The Forgotten Founding Father- Noah Webster
allegory in eleven books that recounted how Connecticut freed itself from British rule. In response, the eighteen-year-old Webster—who, like Barlow, then thought of himself as a poet destined for literary immortality—wrote “To the Author of the Conquest of Canaan,” one of the few surviving examples of his youthful verses. Webster was often obsequious toward authority figures, but was particularly deferential to the instructor, who maintained a lifelong love affair with power, later earning sobriquets such as “the Pope” and “his Loftiness.” Comparing Dwight to the giants Homer, Virgil and Milton, Webster harped on his teacher’s likely impact on succeeding generations:
    . . . o’er the land these glorious arts shall reign
And blest Yalensia lead the splendid train.
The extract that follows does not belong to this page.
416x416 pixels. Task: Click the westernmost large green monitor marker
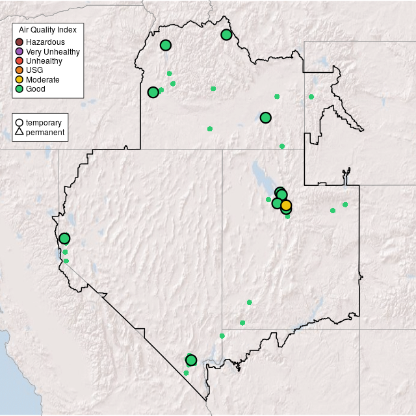pos(64,239)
In future years unnumber’d Bards shall rise
Catch the bold flame and tower above the skies:
Their brightening splendor gild the epic page
And unborn Dwights adorn th’ Augustan age.
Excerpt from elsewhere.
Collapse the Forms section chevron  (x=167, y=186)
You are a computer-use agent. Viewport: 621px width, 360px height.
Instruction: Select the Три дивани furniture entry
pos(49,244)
    Webster would eventually realize that Dwight’s epic was too bombastic to have much of a shelf-life. A decade later, when sending a copy to George Washington, to whom Dwight had dedicated the poem, Webster alluded to the “faults . . . found in this performance.”
    Dwight’s valedictory address, given to Yale’s senior class in a private graduation ceremony on July 25, 1776, moved Webster deeply. Though America was officially only three weeks old, Dwight was convinced that “the greatest empire the hand of time ever raised up to view” already had a distinct identity. After describing the vast richness of the North American continent—its abundant forests, fields and mountains—Dwight homed in on the remarkable unity among Americans: “I proceed then to observe that this continent is inhabited by a people, who have the same religion, the same manners, the same interests, the same language and the same essential forms and principles of civil government. This is an event, which, since the building of Babel, ’till the present time, the sun never saw.” From Dwight, Webster first began to appreciate how a shared culture could help Americans overcome their ethnic divisions and cement their national ties. Webster would dedicate his life to meeting Dwight’s injunction to Yale men at the end of his address to “inform yourselves with every species of useful knowledge. Remember that you are to act for the empire of America, and for a long succession of ages.” Later, when he became an author and editor, Webster would republish time and time again Dwight’s 1776 speech; excerpts appeared both in the first issue of his literary magazine in 1788 and in the 1835 version of his reader for schoolchildren.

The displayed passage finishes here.